В центре зала была навалена приличная куча трофеев, явно приготовленных то ли к отправке в мир «мусорщиков», то ли к уничтожению. Здесь были автоматы, снайперские винтовки, пистолеты, боевые ножи, причем почти все со следами «доводки» артефактами – вон рукоять ножа отдает космическим мраком от навершия, в которое вделаны несколько крупных «черных брызг», а там ствол отливает синевой от «булавок», вделанных в цевье. Даже вон к «эфке» кто-то додумался «зуду» тупо скотчем прикрутить. Даже и не знаю, что будет, если рванет такая «эфка», просто фантазии не хватает…
Но большую часть кучи трофеев составляли головы. Человеческие головы. Очень аккуратно отрезанные. Причем на месте среза не мясо виднелось с обрубками артерий и не срез позвоночного столба. Нет, там был слой кожи. Обычной кожи, как на щеках или на лбу, отчего головы казались искусственными, будто предназначенными для манекенов. Только и осталось, что проделать в них отверстия для крепления и насадить на пластмассовое туловище.

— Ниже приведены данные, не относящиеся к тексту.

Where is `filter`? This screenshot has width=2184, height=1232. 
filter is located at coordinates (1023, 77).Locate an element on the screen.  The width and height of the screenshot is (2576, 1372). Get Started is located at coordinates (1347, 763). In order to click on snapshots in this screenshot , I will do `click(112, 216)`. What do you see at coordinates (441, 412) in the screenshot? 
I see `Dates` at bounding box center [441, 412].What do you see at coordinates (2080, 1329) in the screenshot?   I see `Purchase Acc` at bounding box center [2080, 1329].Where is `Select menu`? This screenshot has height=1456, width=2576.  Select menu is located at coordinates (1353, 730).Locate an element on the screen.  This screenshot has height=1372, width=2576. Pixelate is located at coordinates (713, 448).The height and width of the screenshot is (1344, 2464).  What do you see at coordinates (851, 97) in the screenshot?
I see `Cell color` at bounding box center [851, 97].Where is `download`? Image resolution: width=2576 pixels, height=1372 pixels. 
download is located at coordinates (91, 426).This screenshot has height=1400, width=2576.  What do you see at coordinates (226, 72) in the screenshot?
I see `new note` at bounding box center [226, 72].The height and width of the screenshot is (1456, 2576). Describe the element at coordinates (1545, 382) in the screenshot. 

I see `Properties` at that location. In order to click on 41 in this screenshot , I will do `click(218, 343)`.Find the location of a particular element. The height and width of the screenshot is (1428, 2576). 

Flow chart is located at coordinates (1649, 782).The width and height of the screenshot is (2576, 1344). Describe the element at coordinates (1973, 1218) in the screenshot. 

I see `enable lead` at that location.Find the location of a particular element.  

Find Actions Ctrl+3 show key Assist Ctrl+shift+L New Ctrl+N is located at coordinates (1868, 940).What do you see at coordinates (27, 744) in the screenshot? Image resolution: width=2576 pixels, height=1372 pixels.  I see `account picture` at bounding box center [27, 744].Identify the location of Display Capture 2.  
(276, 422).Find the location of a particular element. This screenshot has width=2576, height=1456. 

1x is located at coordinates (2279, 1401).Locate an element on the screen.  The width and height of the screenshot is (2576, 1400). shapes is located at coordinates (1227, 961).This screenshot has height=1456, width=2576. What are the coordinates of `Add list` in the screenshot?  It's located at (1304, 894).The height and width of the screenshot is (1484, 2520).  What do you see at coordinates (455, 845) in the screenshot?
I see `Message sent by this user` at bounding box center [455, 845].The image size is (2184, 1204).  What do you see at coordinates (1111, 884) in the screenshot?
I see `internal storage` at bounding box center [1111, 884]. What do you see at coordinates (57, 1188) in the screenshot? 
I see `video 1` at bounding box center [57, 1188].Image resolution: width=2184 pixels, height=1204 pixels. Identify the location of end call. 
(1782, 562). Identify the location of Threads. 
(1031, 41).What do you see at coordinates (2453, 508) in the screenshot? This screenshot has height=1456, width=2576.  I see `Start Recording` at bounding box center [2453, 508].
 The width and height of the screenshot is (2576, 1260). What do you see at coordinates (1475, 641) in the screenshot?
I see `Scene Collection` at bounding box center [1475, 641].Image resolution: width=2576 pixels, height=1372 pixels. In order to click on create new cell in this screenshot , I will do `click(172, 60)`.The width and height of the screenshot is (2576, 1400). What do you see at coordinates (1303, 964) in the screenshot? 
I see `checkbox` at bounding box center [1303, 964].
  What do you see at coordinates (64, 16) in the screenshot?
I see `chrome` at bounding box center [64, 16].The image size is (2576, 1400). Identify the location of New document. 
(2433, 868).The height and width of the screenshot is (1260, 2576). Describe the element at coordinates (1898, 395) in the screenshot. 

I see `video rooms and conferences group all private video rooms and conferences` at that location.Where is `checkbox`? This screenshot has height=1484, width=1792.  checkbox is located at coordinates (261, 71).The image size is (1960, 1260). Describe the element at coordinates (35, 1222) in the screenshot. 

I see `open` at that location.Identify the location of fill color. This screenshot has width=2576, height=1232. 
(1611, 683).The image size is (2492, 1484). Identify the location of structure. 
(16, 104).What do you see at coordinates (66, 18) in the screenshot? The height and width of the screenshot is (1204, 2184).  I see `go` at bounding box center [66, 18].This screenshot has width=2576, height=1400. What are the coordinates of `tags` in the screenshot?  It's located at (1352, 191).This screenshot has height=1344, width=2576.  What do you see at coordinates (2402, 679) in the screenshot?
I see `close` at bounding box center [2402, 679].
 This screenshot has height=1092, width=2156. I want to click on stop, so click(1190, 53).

Но нет, головы были настоящими. Вонь от них мы и почувствовали в коротком тоннеле, соединяющем два помещения. Жуткие трофеи «мусорщиков» уже начали гнить, и это было хорошо заметно по нижним головам, успевшим покрыться явными признаками разложения. По ходу, пришельцы в суматохе последних событий просто подзабыли о них, и трофеи начали портиться в ядовитом воздухе, пропитанном испарениями луж «газированной глины».
Но сейчас меня больше интересовало то, что находилось дальше, за горой жутких трофеев «мусорщиков».
У дальней стены зала стоял ряд опутанных проводами полупрозрачных гробов, также источающих зеленоватый свет разложения. Вряд ли они светились сами по себе, не иначе это был просто отблеск от многочисленных аномальных луж.
Такие же стояли в зале Монумента, только нерабочие, изуродованные пулями. И я хорошо знал, для чего они. Вернее, для кого.